I think James' theory of doxastic voluntarism is the most adequate one and it always applies.
He acknowledges that not all beliefs are chosen.
I do think it would be hard to argue that logical truths are indubitable. Most famously, Descartes' quote of "We cannot doubt of our existence while we doubt."
The determinism is due to the person having no immediate power over what in particular they consider forced, living, and momentous. The voluntarism is in that they can reflect on their situation and make a choice, given their circumstances.
In contrast, the general trend (among all walks of people, religious or not, scientifically minded or not) is to try to depersonalize issues of epistemology and try to conceive of them as if they are properties of "things outside the person" (hence the quest for "facts" and "truth").

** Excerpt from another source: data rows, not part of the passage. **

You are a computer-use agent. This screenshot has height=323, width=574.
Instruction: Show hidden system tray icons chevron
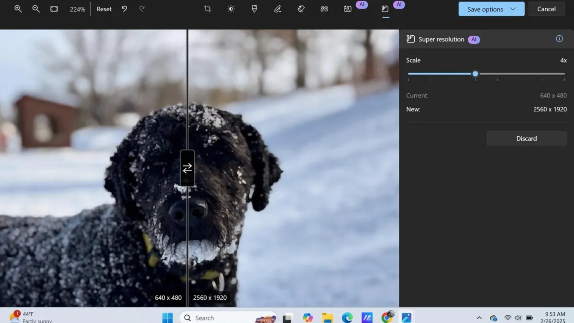(x=479, y=318)
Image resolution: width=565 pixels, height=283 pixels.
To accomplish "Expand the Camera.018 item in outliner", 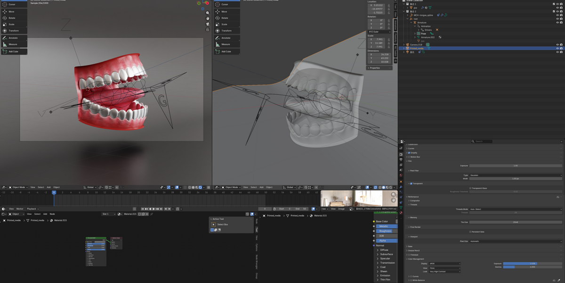I will coord(404,45).
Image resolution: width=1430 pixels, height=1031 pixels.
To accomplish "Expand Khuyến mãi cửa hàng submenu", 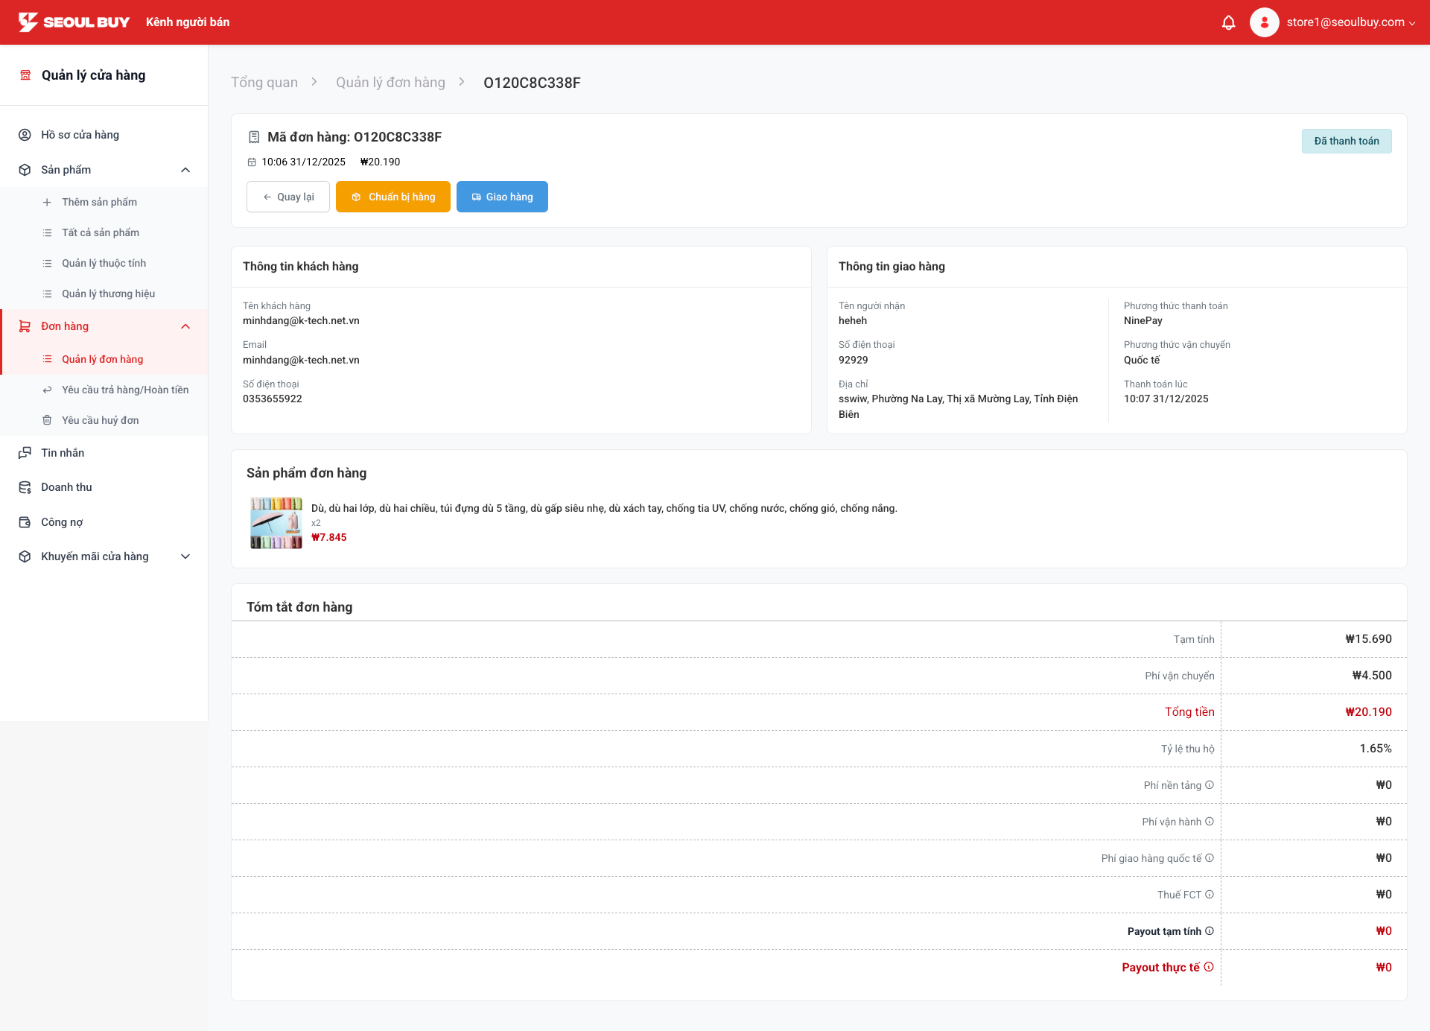I will (x=185, y=556).
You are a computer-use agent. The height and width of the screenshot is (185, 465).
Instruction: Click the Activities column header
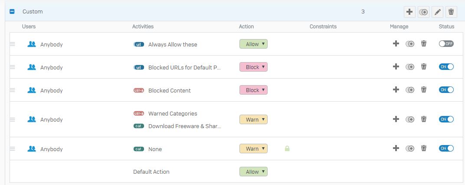point(143,26)
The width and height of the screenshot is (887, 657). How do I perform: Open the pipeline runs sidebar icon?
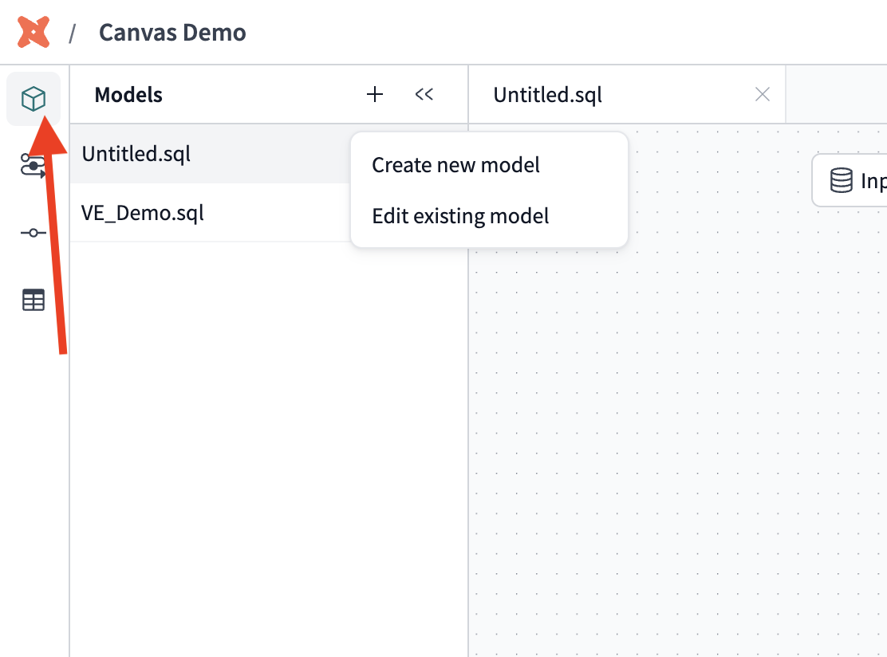33,166
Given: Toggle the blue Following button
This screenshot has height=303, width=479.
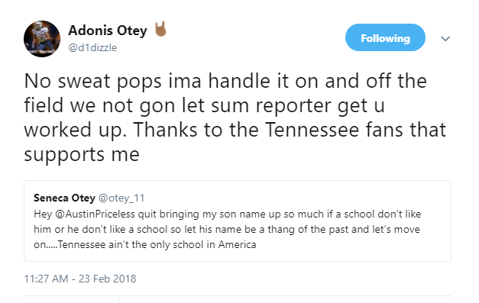Looking at the screenshot, I should pyautogui.click(x=385, y=37).
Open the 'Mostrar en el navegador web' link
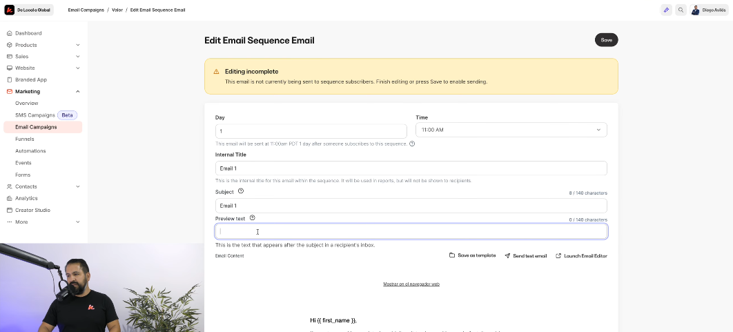The height and width of the screenshot is (332, 733). [x=411, y=284]
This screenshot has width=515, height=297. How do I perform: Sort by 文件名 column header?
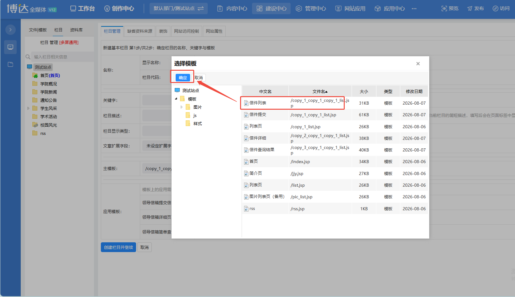click(320, 91)
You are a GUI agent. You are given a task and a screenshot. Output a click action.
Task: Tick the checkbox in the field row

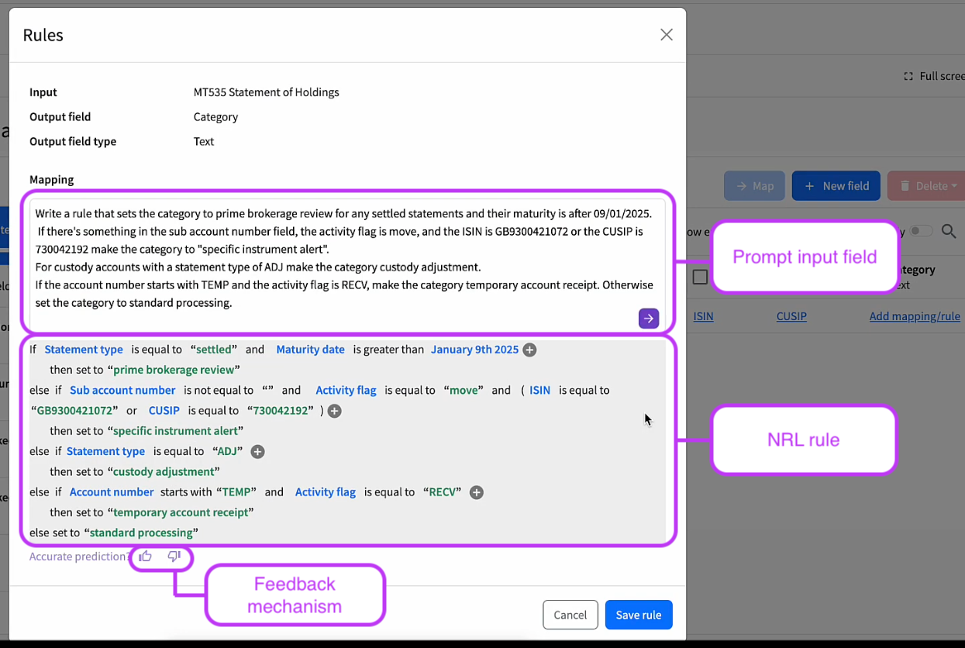(x=700, y=276)
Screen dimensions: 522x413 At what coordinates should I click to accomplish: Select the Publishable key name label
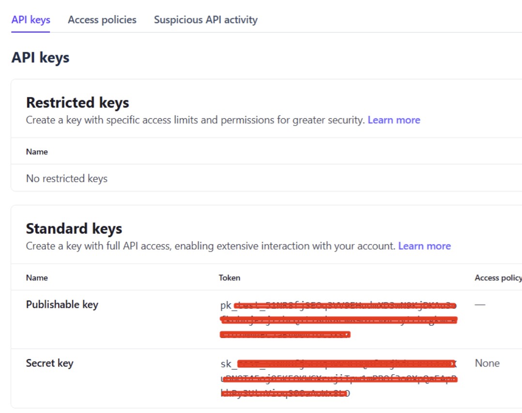point(62,305)
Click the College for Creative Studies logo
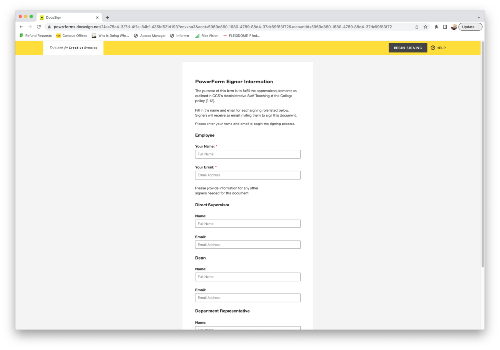 point(73,48)
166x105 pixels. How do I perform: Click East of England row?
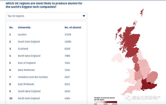pyautogui.click(x=46, y=63)
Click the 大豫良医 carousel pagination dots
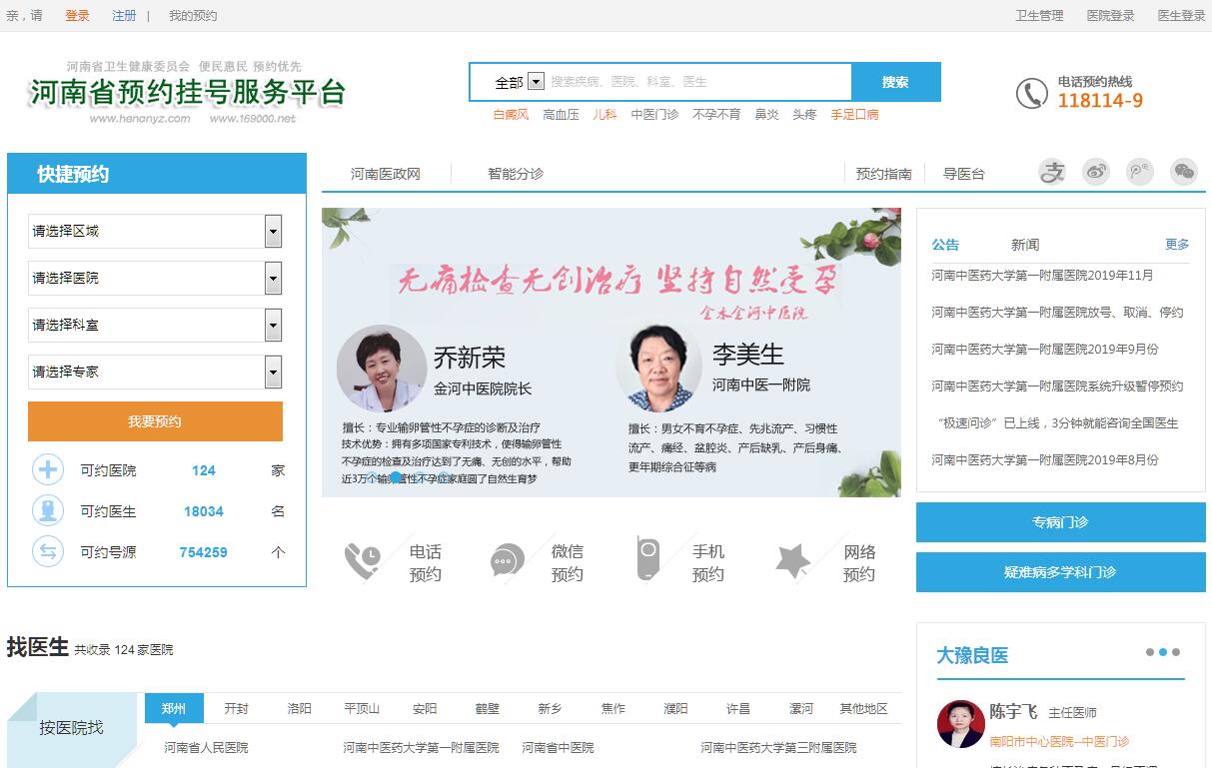Screen dimensions: 1212x768 (1162, 652)

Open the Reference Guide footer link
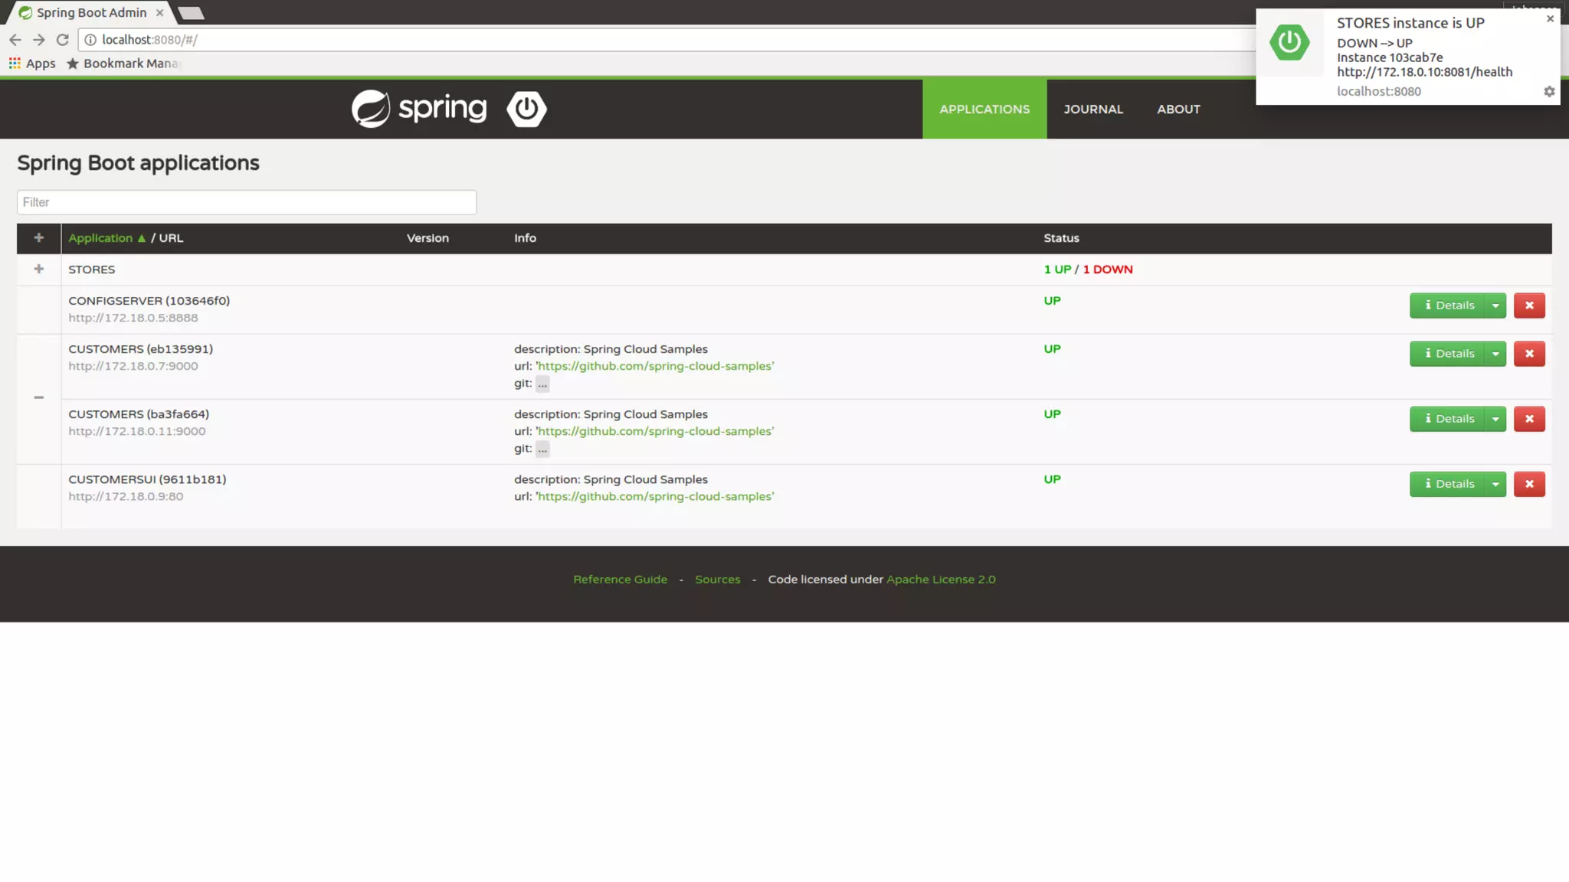pos(620,580)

A lot rides on that word, I can tell you that. Predictive power has been a much sought after item since antiquity, I'm not sure though, but still what else could "works" mean in this context?
Is the claim reason is the gold standard when it comes to discovering truths justified. This begs for an argument, but that would be assuming what needs to proven (circulus in probando) and that is a cardinal sin as far as reason goes.
Skepticism is self-refuting, I agree, but Cassius did manage to murder Caesar even if he did suicide later on. If you disagree, please explain why?
What Alex says about Chris has been empirically proven. The IQ of the average Christian is below the IQ of the average non-believer.
What Chis says about Alex is also true (I don't know however, if studies had been conducted to show this to be true with statistics.) Alex does not have faith because he does not need it. He gets along much better with knowledge and intelligence, than Chris does with his faith. Obviously when you want to be prosperous, healthy, happy and successful, being intelligent and smart and knowledgeable is much more helpful to achieve your life's goals than praying and believing in god.
Can you say this in laymen's terms? I have absolutely no clue what you are talking about.
I agree that intelligence is not a matter of choice. But faith? I define faith as belief in the supernatural force's conducting changes in the physical world.
I am still out on that. I don't know. Child-age indoctrination certainly plays a huge role in the faith of a person. Yet, people have reversed their faiths. Atheists becoming faithful, and vice versa.
I dunno. It is largely NOT a matter of choice, but with a lot of effort, perseverance, and thinking, it just may be in certain select individuals.
Perhaps whether or not it occurs to someone that it is a matter of choice is a matter of intelligence.
I'm lost too bruh! :groan:
Flattery will get you everywhere. :-)
Okay, I read it ten times and I think I have a pretty good grip on this. Doxastic - relating to belief, to dogma. It's all clear now.
1. Either you accept Christianity OR you reject Christianity
2. If you accept Christianity, you lack intelligence
3. If you reject Christianity, you lack faith
Ergo
4. You either lack intelligence or you lack faith
Nobody likes to lack anything now do they?
I propose a counterdilemma, Protagorian style.
5. If you accept Christianity, you possess faith
6. If you reject Christianity, you possess intelligence
See?
Now, instead of lacking intelligence or faith, you possess intelligence or faith!
Hats off to the amazing Protagoras! Go sophists, go!
By "someone" I did not mean some particular someone.
Too late. Compliment already taken, even if it had been unintended. No harem done, you only made my day, that's all. Is that so wrong? :-)
I think it best to take compliments wherever we find them.